Judged by Maggie O’Farrell, Ben Miles and Chigozie Obioma, the Hilary Mantel prize for fiction will recognise emerging talent, and pay tribute to the Wolf Hall author’s legacy

A few months after Hilary Mantel died in September 2022, the novelist Maggie O’Farrell was browsing in a bookshop. Stopping at a table of new novels, she noticed a couple with Mantel’s endorsement on the cover, which, she tells me, she generally regards as instantly justifying the book’s price. This time, though, “I suddenly thought there aren’t going to be many more of these. It was such a sad moment. We’re not going to get another Mantel book, and we’re also not going to get to know about the books that she read and loved.”

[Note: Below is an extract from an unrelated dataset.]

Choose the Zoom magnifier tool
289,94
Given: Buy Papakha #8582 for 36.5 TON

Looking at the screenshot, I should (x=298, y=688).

To many readers who gobbled up Mantel’s books – 17 of them, including the novel Beyond Black, and the Wolf Hall trilogy, which won two Booker prizes – it’s extraordinary that she found time or energy for anything beside the mammoth research that her vast historical enterprises entailed, not to mention her enthusiastic and detailed involvement in their various adaptations. But Mantel was an engaged and enthusiastic supporter of other writers, especially those in the crucial early stages of their careers. Perhaps she never forgot how long it took her to see the first novel she wrote, A Place of Greater Safety, finally emerge in print in 1992.